What to produce → Return only the lines from the top of the data down to the one that holds "Task: Switch to the 요약 tab", both included, without any pictures.

Raw data →

--- --- ---

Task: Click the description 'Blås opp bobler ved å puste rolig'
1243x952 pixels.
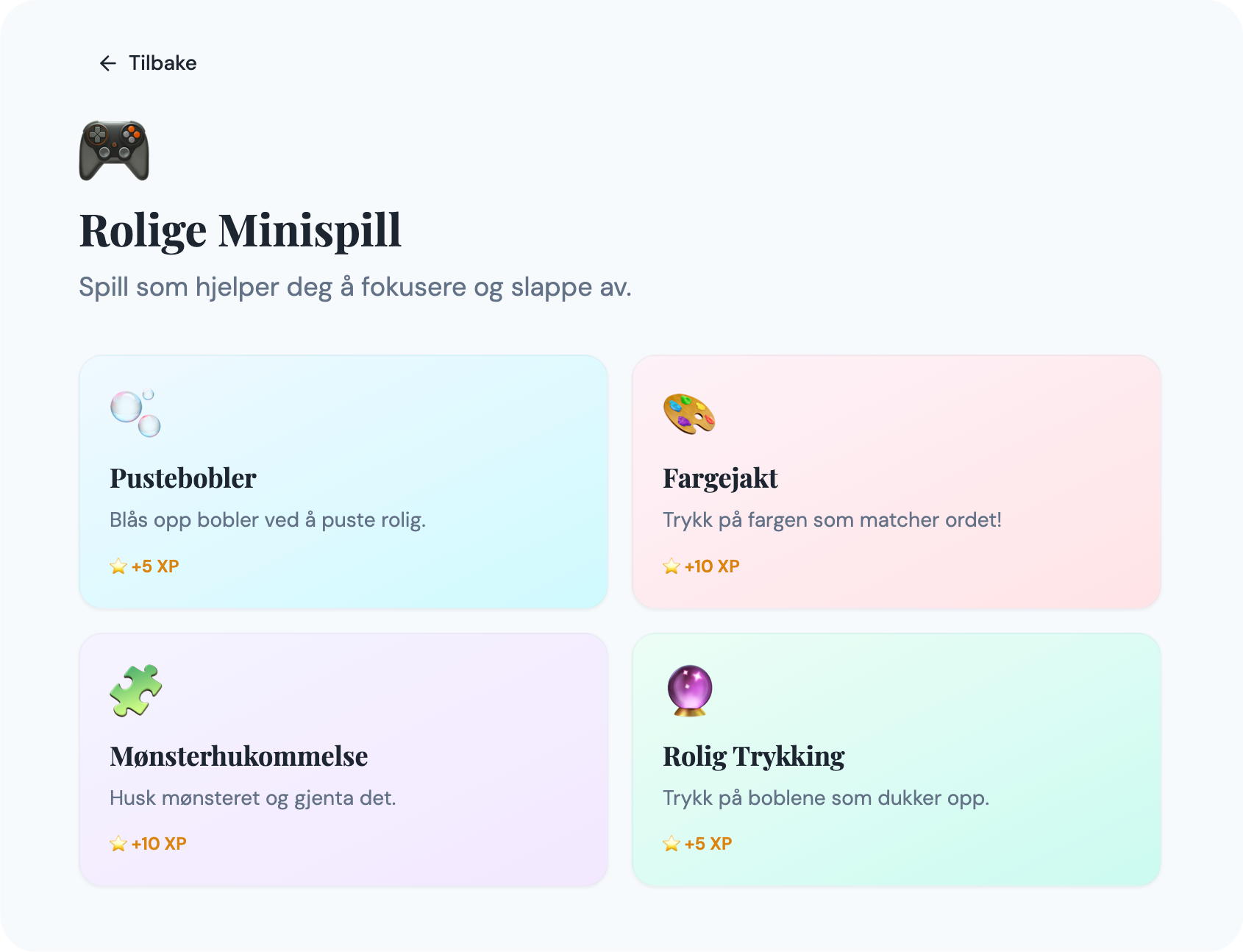Action: (268, 520)
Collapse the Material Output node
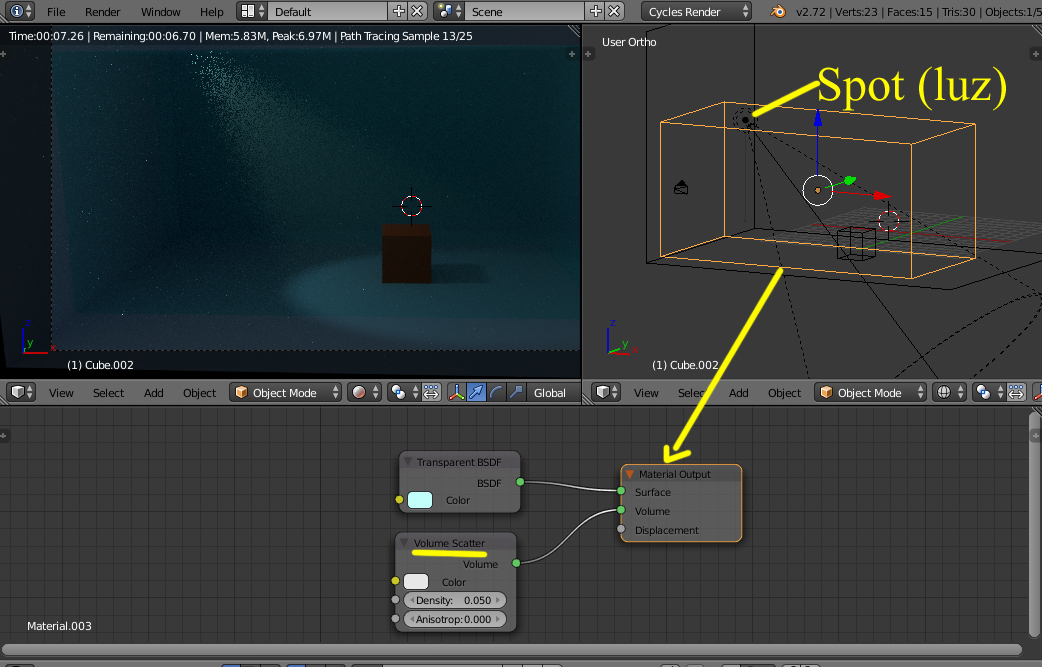The width and height of the screenshot is (1042, 667). click(x=630, y=474)
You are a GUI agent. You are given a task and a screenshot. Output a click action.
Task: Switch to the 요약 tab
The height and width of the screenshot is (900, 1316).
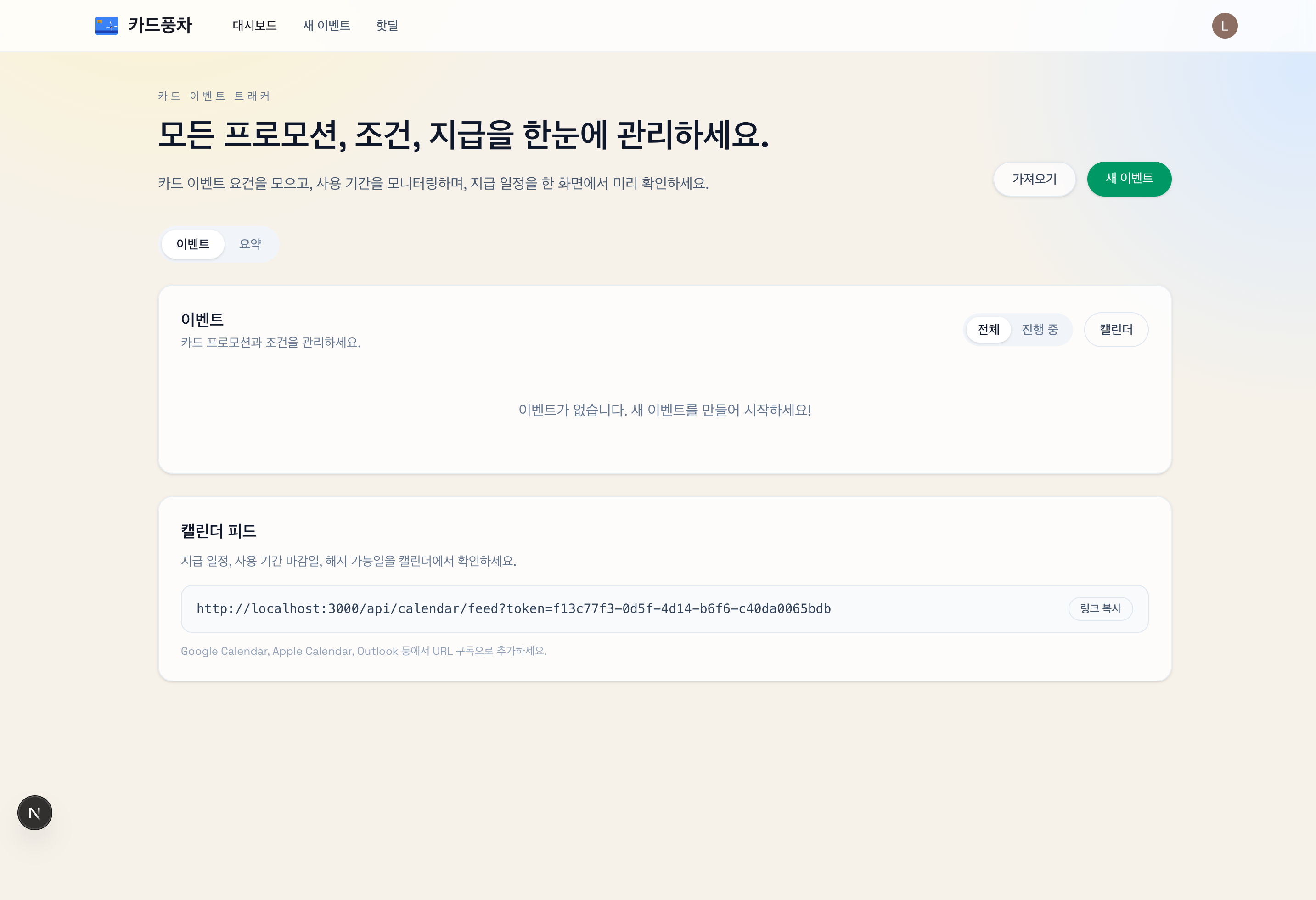point(250,244)
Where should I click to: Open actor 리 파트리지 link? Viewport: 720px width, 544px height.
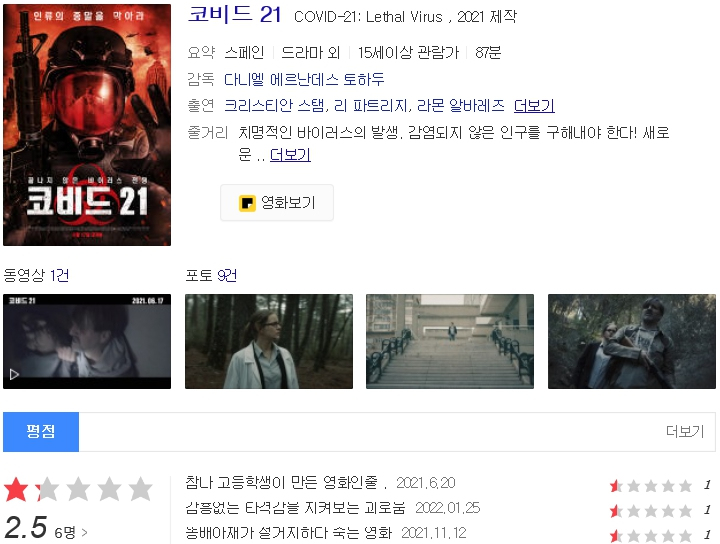click(371, 106)
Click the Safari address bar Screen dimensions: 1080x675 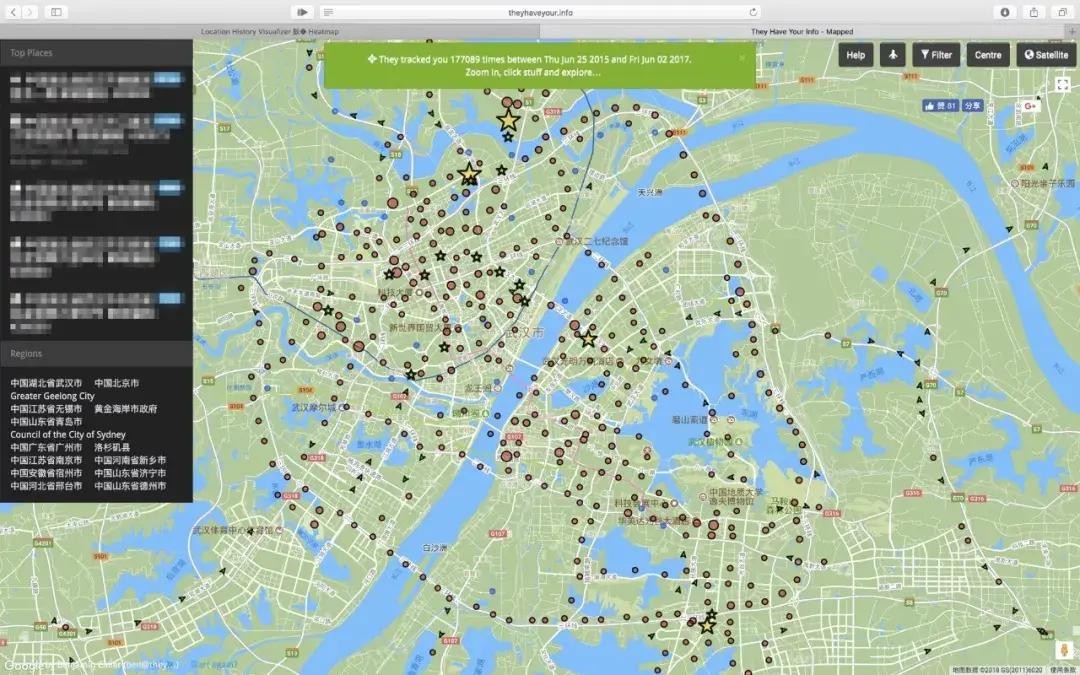540,12
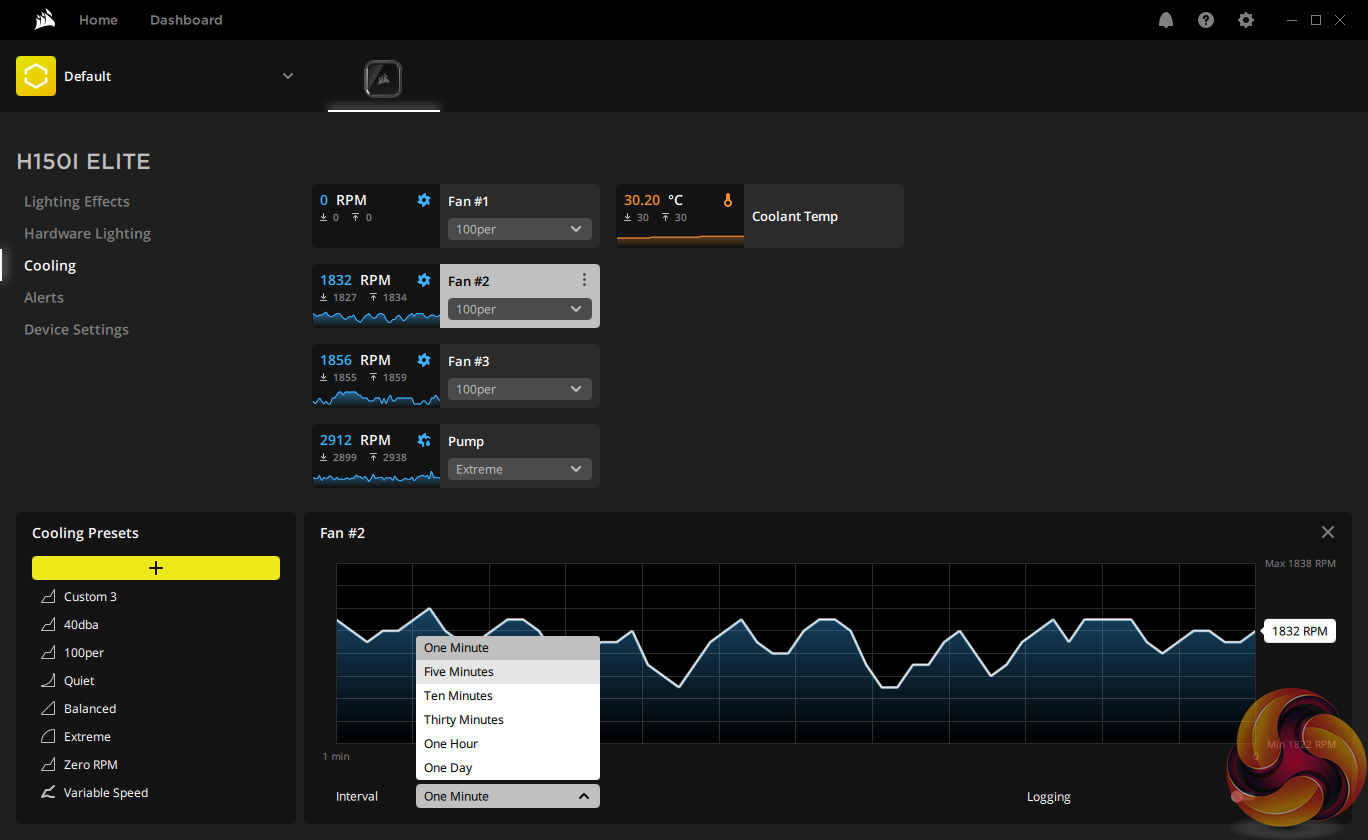Go to the Dashboard tab

[186, 20]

--- --- ---

Response below →
Task: Click the description 'Blås opp bobler ved å puste rolig'
1243x952 pixels.
Action: (268, 520)
Collapse the Material Output node
The width and height of the screenshot is (1042, 667). click(x=630, y=474)
You are a GUI agent. You are given a task and a screenshot. Output a click action.
Task: Switch to the 요약 tab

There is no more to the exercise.